Auf Ihr gehaltreiches höchst willkommenes Schreiben erlauben Sie mir, mein Werthester, wenn auch nur Einiges zu erwidern.

Vor allem gönn ich Ihnen von Herzen den freyen Anblick jener herrlichen Gegend, den Aufenthalt in einer so bedeutenden Stadt und die Umgebung von angeborenen und erworbenen Freunden. Dankbar erkenn ich, daß Sie sich meiner so freundlich erinnern wollen, und kann dagegen von unsern theuren verehrten Persönlichkeit manches Erfreuliche melden. In Belvedere geht alles, wie ich vernommen und zum Theil selbst Zeuge war, aus dem Guten in's Bessere. Unserm Fürsten ist die Töplitzer Badecur sehr wohl bekommen, so daß ein leichter Katarrh als Folge einer Erkältung auf der Rückreise nichts als von Bedeutung angesehen werden darf. Gleichermaßen verhält sich's mit der Gesundheit unsrer Frau Großherzogin. Und so dürfen wir denn auch wohl erfreuen, daß es in häuslicher Umgebung ganz leidlich aussieht.

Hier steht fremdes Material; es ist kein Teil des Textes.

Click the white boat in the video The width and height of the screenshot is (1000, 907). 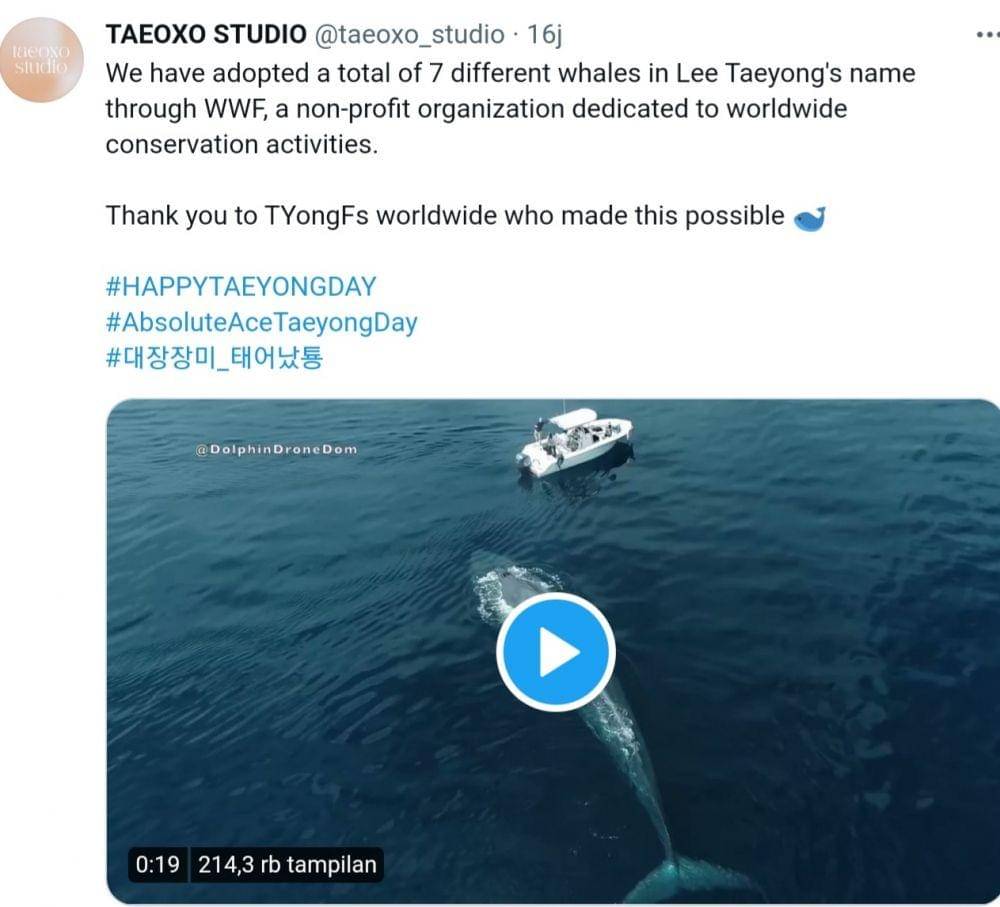pos(575,440)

[1] Wenn sich nun hierauf meine Nachrichten beschränken, so sehen Sie daraus, daß ich, gerade im Gegensatz von Ihnen, wenig oder nichts von Äußerlichkeiten zusagen weiß. Füge ich nun hinzu, daß Fräulein Ulrike sich mit Frau Gräfin Henckel in Töplitz befindet, Demoiselle Pallard von Jena aus uns manchmal besucht, so sehen Sie, daß ich immer wieder zu geliebten Personen zurückkehre.

Auch von Berlin kommen immerfort die besten Nachrichten, welches alles meinem Gemüth sehr zu Gute kommt, da meinen Augen, außer den Malven im Garten, nichts Erfreuliches begegnet. Gebaut wird freylich viel, von Architektur wüßt ich wenig zu sagen; doch werden Sie manches reinlicher und freundlicher finden, als Sie es verlassen haben, besonders wenn Sie hinter dem Ettersberg kein Genf und keinen See zu suchen kommen.

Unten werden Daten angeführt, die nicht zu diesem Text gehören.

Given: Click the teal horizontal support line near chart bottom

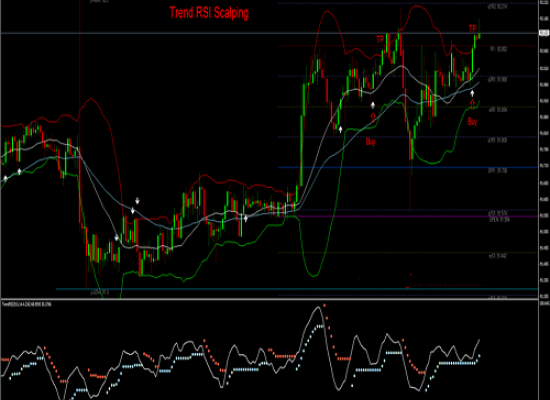Looking at the screenshot, I should [297, 289].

Wenn ich nun aber die vorliegenden weißen Räume meines Briefpapier nicht ungenutzt soviel Meilen weit versenden soll, so muß ich mich zu denen uns sonst so beliebten Capiteln der Oryktognosie und Geognosie hinwenden und berichten, daß die Anwesenheit des Herrn Grafen Sternberg unsern Sammlungen viel Vortheil gebracht hat; denn indem dieser edle Freund die Flora subterranea, wie wir sie in schönen Exemplaren besitzen, richtiger benamsete und methodischer ordnete, so hat dieses Fach zuerst einen eignen Werth erlangt und eine gewisse Anziehungskraft [2] erworben. Durch die Gefälligkeit des Herrn v. Sömmerring haben wir ein treffliches Facsimile des berühmten Or nithocephalus erhalten, welcher sonst in dem Mannheimer Kabinett sich befand, nun in München aufbewahrt wird, erst von Collini, dann aber von Sömmerring commentirt und entfaltet wurde. Es ist vielleicht das Merkwürdigste unter allen Resten von Solnhofen; der Gypsabguß aber so genau und schön gefärbt, daß man das Original vor sich zu sehen glaubt.

Anderes, zwar nicht in dem Grad, aber doch immer Merkwürdige sey bis zu Ihrer willkommenen Rückkehr verspart; doch darf ich nicht verhehlen, daß mein Sohn, seitdem er durch Ihre Geneigtheit mit dem Mont Salève bekannt geworden, die Hoffnung nicht aufgibt, mit noch einigen Exemplaren von dorther bereichert zu werden.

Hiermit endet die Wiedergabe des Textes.